Related Article: Dairy Free Swaps
When we found Wilde Brand Chicken Chips last year, I was surprised. Chicken in chips? Who does that?? Then Kid Two tried them and loved them. We were told in person there were no allergens present, but I was sure to follow up with a phone call to confirm this information. Since confirmation, he’s had all of their flavours. He has proclaimed that the Chicken & Waffles flavour is the absolute best. The pink salt flavour is his second favorite, and he can’t handle the spice in the Buffalo flavour.
UPDATE: Since this was originally published, there has been a reformulation of their product and some flavours now contain egg.
The Take Away of This Information
I want to take a moment to remind you all that not everyone will need food produced on free-from equipment. I have this strong sentiment however that if we can feed the most severely allergic, we can feed everyone. This is such a passion (and soapbox) topic for me.
If you’re needing a more comprehensive list, be sure to check out all of the lists and guides on RAISE. We’ve made hundreds of calls to compile the data.

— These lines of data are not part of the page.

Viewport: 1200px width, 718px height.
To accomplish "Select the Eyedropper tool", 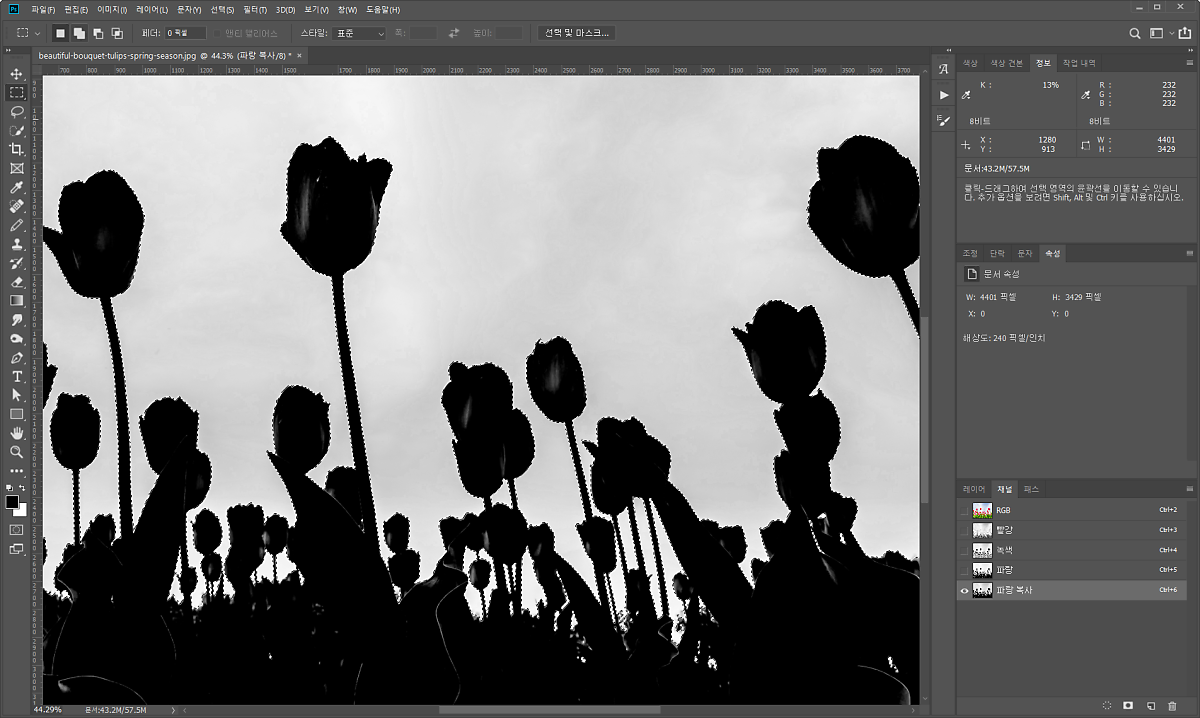I will (17, 188).
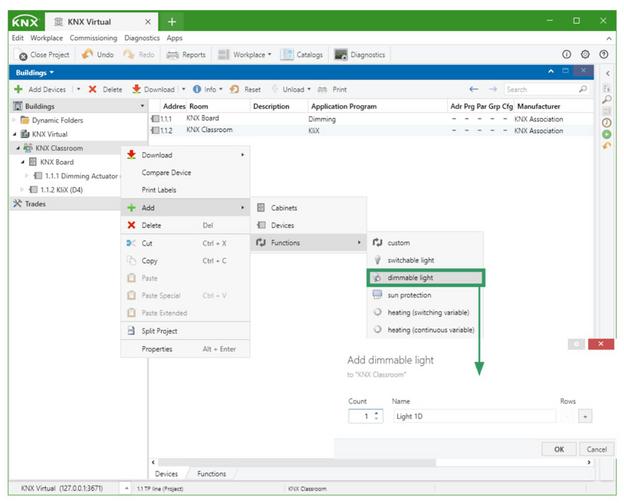Screen dimensions: 624x503
Task: Click the Download arrow in toolbar
Action: pos(137,89)
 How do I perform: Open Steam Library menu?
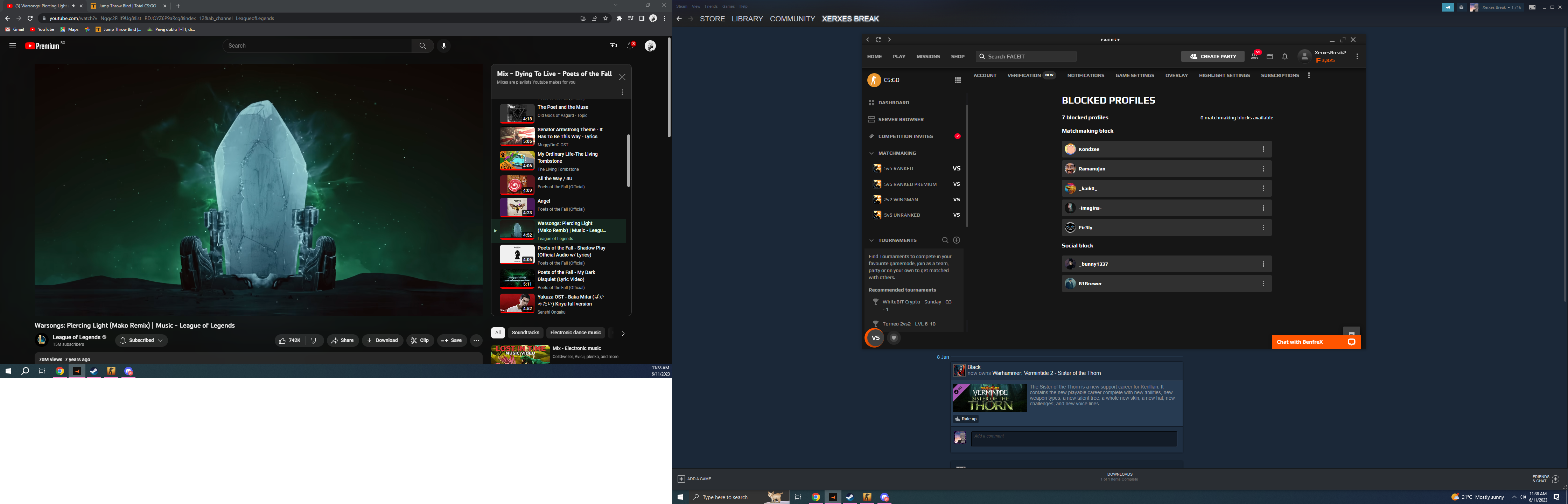coord(747,19)
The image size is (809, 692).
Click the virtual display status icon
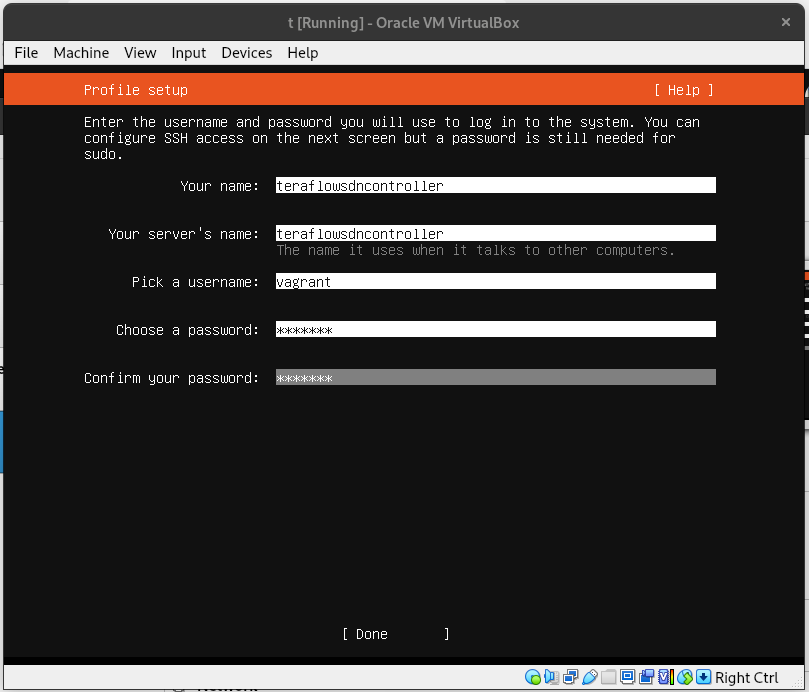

What To Look For In Safe Food
The co-packing industry is the bane of the existence for people who need free-from foods. When you’re calling a company, ask if they use a co-packer, or an exclusive facility. Note: some co-packers are dedicated to being free from some allergens. No matter which they’re using, ask about what allergens are present on the equipment their food is made on, as well as in the facility. There’s a How To Video that explains the details about these questions more, and why it’s so important to ask them all and know the lingo.
Once you understand HOW food is made in these commercial facilities, it will change the way you view labels.